* Start SUPPLIED RECORDS *
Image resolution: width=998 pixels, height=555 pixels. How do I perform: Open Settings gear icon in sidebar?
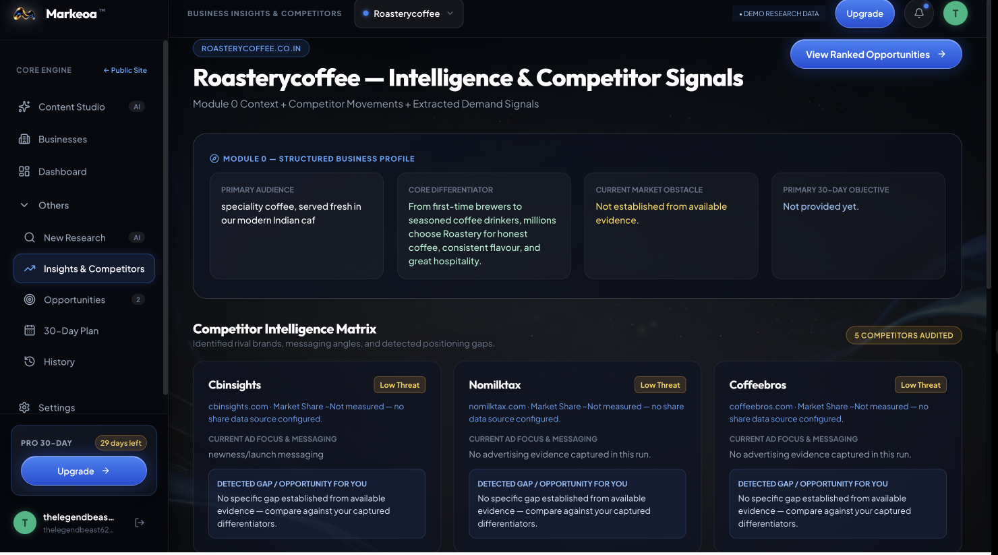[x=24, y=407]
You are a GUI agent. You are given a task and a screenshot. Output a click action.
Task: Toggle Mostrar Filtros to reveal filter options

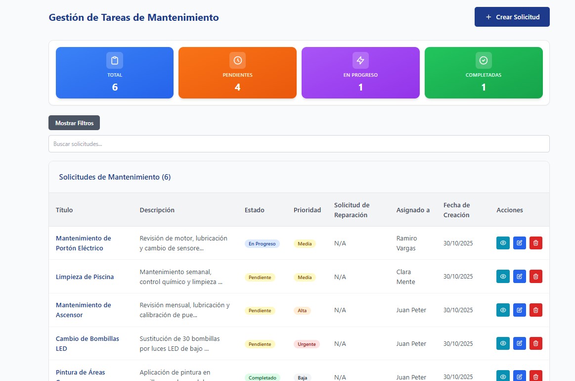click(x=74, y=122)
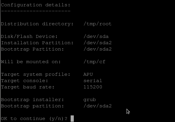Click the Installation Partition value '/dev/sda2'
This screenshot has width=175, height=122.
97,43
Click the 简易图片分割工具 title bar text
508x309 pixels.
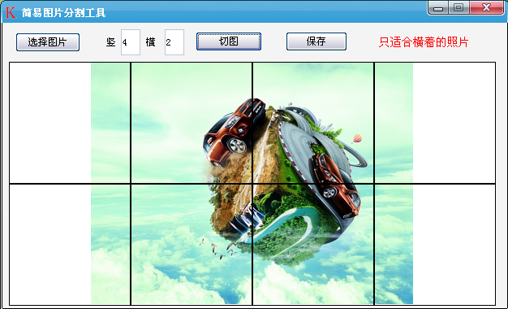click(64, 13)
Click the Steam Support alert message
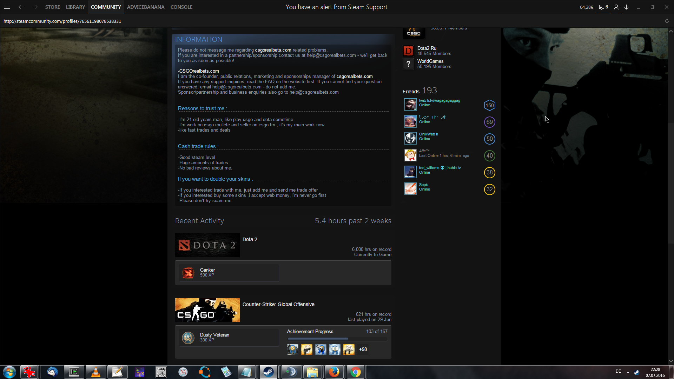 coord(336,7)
* End SUPPLIED RECORDS *
* Start SUPPLIED RECORDS *
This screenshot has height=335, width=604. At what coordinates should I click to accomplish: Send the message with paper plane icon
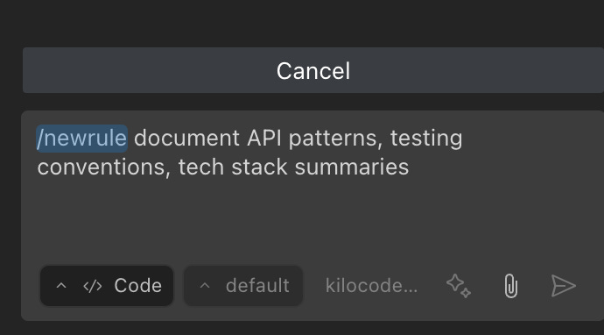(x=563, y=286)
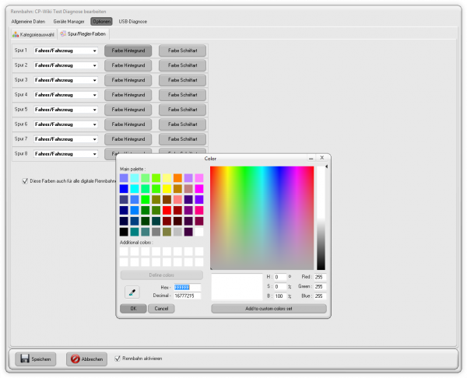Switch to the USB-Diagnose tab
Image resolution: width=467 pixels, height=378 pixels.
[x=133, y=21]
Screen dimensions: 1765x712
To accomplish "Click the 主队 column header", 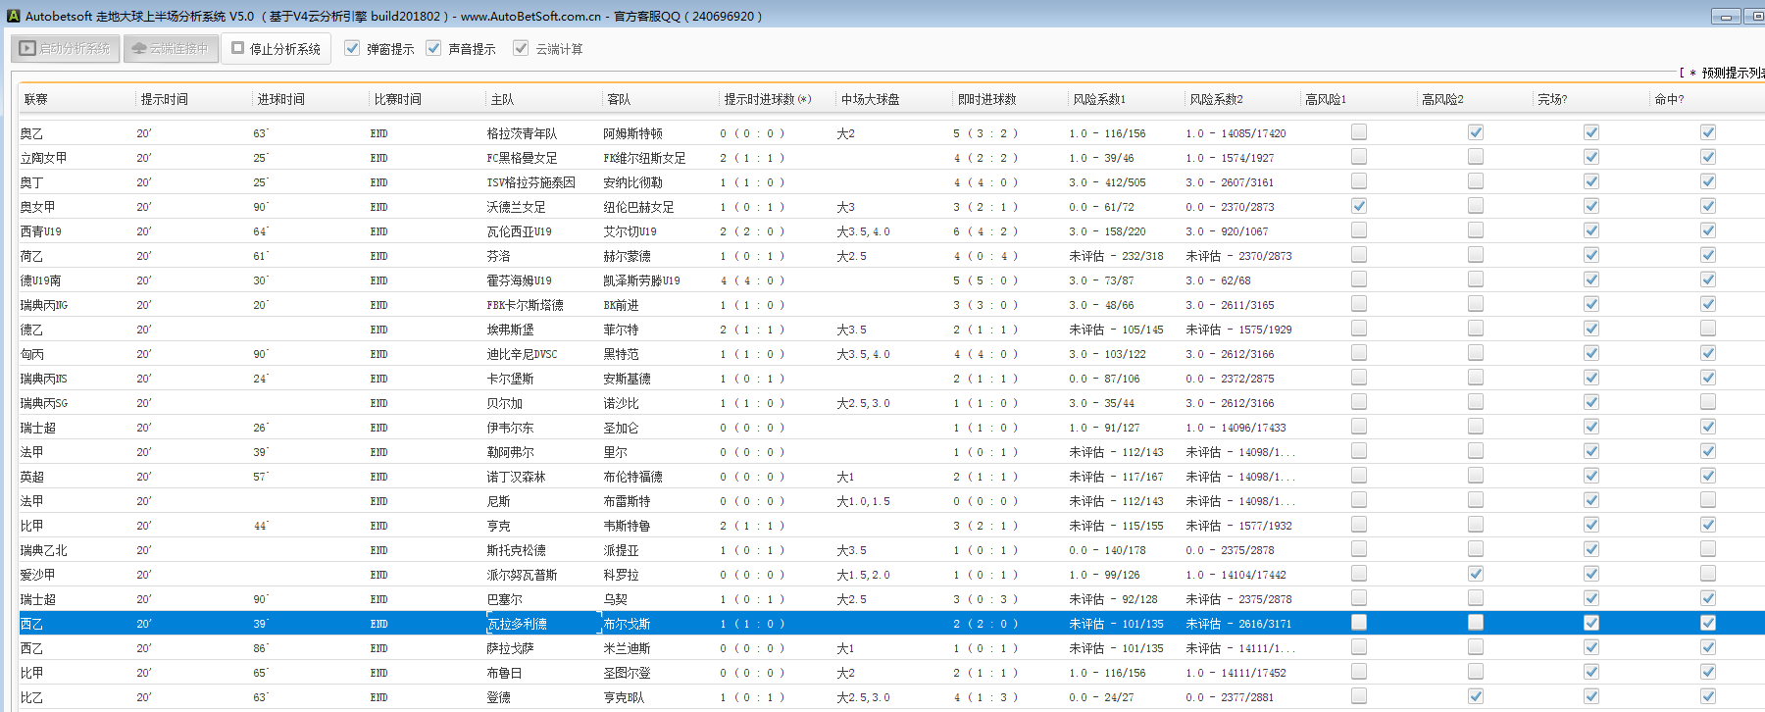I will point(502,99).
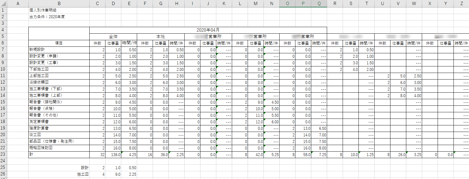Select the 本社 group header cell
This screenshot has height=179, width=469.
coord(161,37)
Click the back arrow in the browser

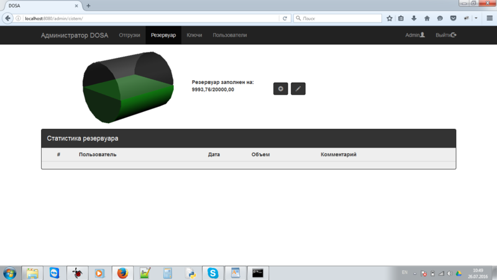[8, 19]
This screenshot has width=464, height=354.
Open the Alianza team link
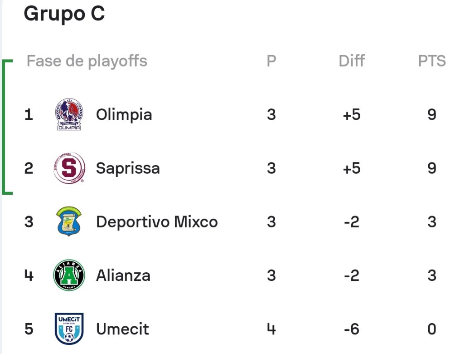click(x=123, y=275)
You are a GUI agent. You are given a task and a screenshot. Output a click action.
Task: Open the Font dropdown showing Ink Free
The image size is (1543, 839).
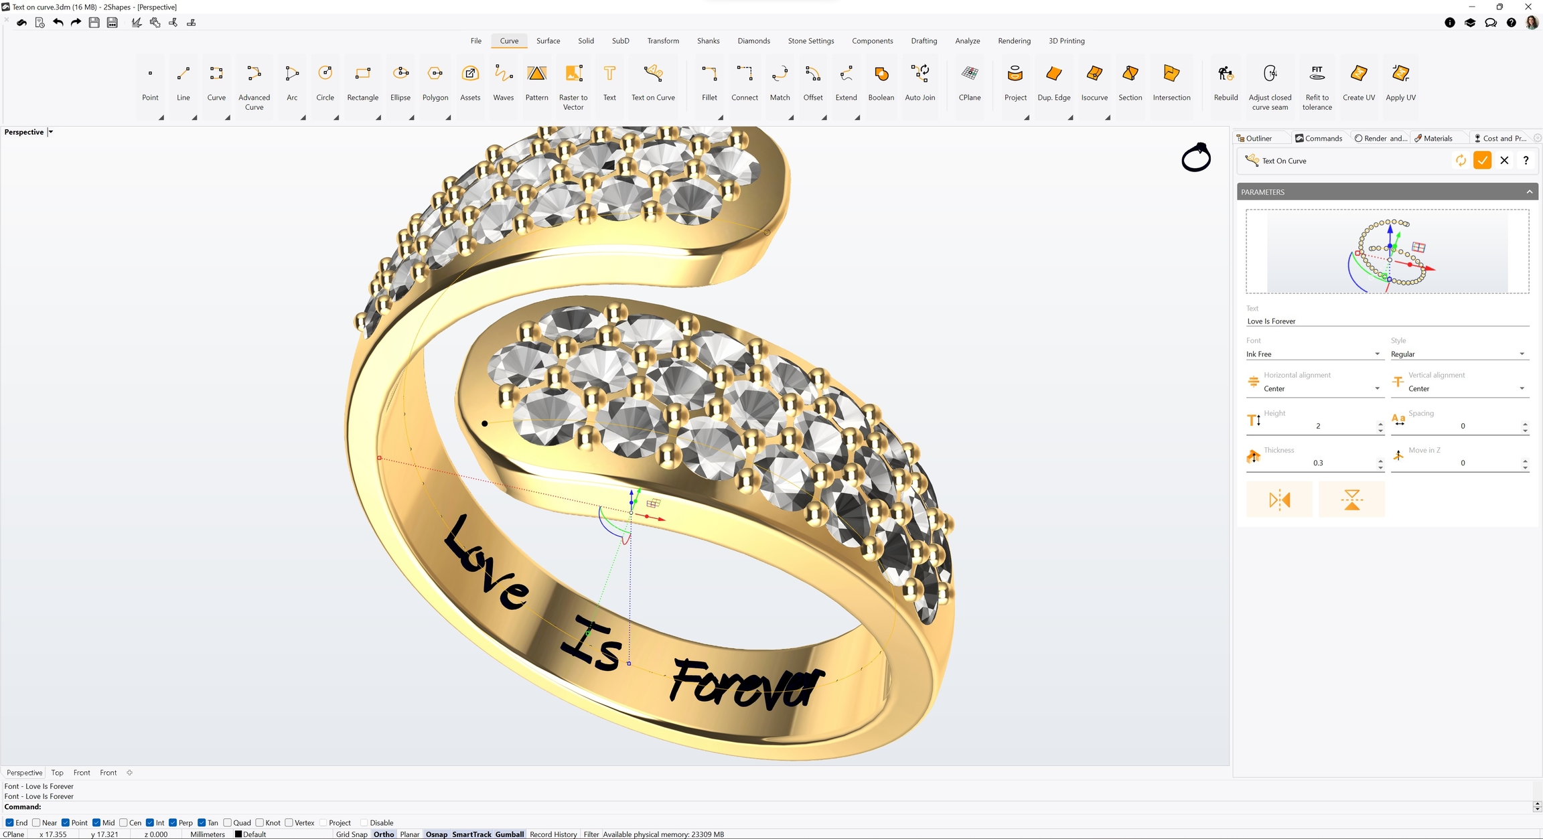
* End SUPPLIED RECORDS *
== EXERCISE REQUIREMENTS ==
Identify every line in the rows above that contains the word "Open", and copy each such line in full.

== SOLUTION TO THIS EXERCISE ==
Image resolution: width=998 pixels, height=555 pixels. How do I perform: Open Settings gear icon in sidebar?
Open the Alianza team link
Task: Open the Font dropdown showing Ink Free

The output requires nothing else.